An interpretation of the content stream structure as described by ISO 32000

Primary LanguageJavaGNU Affero General Public License v3.0AGPL-3.0

pdfCop

Summary

pdfCop is a compiled/to-be-compiled Java project based on an ANTLR4 grammar file that describes how Content Streams are structured as per the PDF specification. pdfCop can tell you whether a content stream, a PDF file, or a snippet follows the specification or not and it will let you know where the provided syntax did go wrong.

Building

This project is built using maven. After cloning, run the following command:

mvn package

After a successful build, your target folder should contain a pdfCop-x.y.z.jar which you can then use in your projects!

You can also use mvn install so that the artifact is automatically installed into your local maven repository!

Usage

Add the pdfCop dependency to your project and you can start using the tool as a high level tool:

new PdfCop().isDocumentFollowingTheRules(inputPdf)

inputPdf is a path to your input PDF file. It will return a boolean letting you know whether the provided document's content streams follow the specification or not.
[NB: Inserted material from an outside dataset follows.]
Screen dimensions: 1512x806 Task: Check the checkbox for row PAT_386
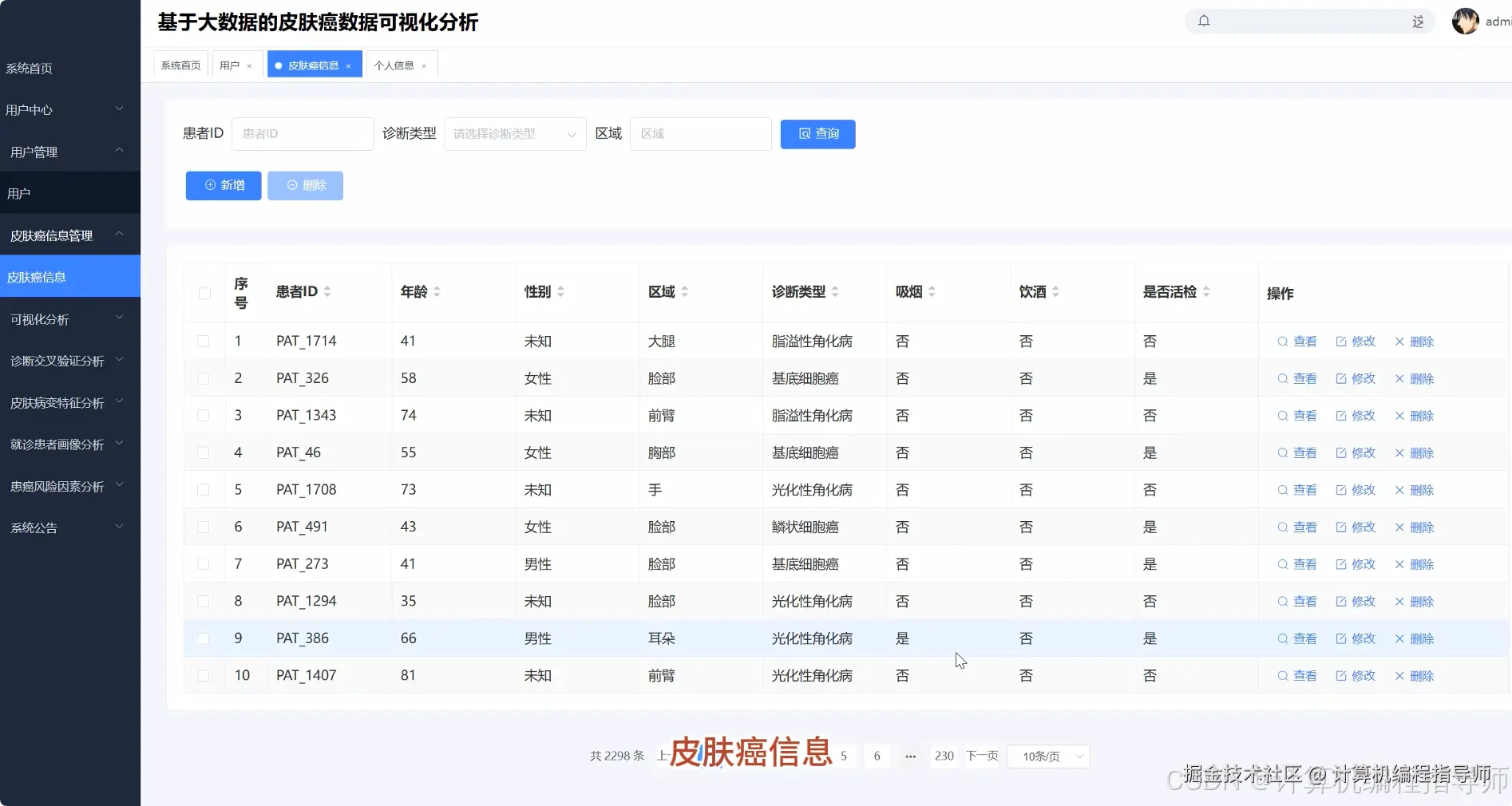pyautogui.click(x=204, y=638)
You can also access the specific objects and their children through the generated API. Feel free to check some of the tests to look for more exhaustive examples. This is an area where we can add more convenience for the user.

Troubleshooting

Some versions of IntelliJ IDEA might not be able to find the generated sources after a build. To remediate this, right-click on the root in the Project View, open the Maven submenu and click Generate Sources and Update Folders

Command Line Usage

The following Linux bash command can be used to visualize the parse of a PDF content stream. Enter the content stream and then press CTRL+D to parse:

antlr4-parse ./src/main/antlr4/com/itextpdf/antlr/PdfStream.g4 content_stream -tokens
0 1%comment
1 rg
^D

Alternatively use the Linux bash printf command to more easily enter and confirm complex byte sequences before piping to antlr4-parse:

printf "0\n%%comment\r1\000 1 rg" | od -A n -w40 -v -t c
printf "0\n%%comment\r1\000 1 rg" | od -A n -w40 -v -t x1
printf "0\n%%comment\r1\000 1 rg" | antlr4-parse ./src/main/antlr4/com/itextpdf/antlr/PdfStream.g4 content_stream -trace -tokens

A Linux bash script linux-antlr4-test/sh is provided which reads individual lines of input from text files and runs each line through antlr4-parse. Note that the return code of PASS/FAIL reflects the ANTLR system and is not the validity of the PDF content stream! The token sequence needs to be examined to determine this (-tokens).

Disclaimer

This is an experimental tool, not an iText product. It is provided to the community under the terms of the AGPL (see LICENSE) on an as-is basis.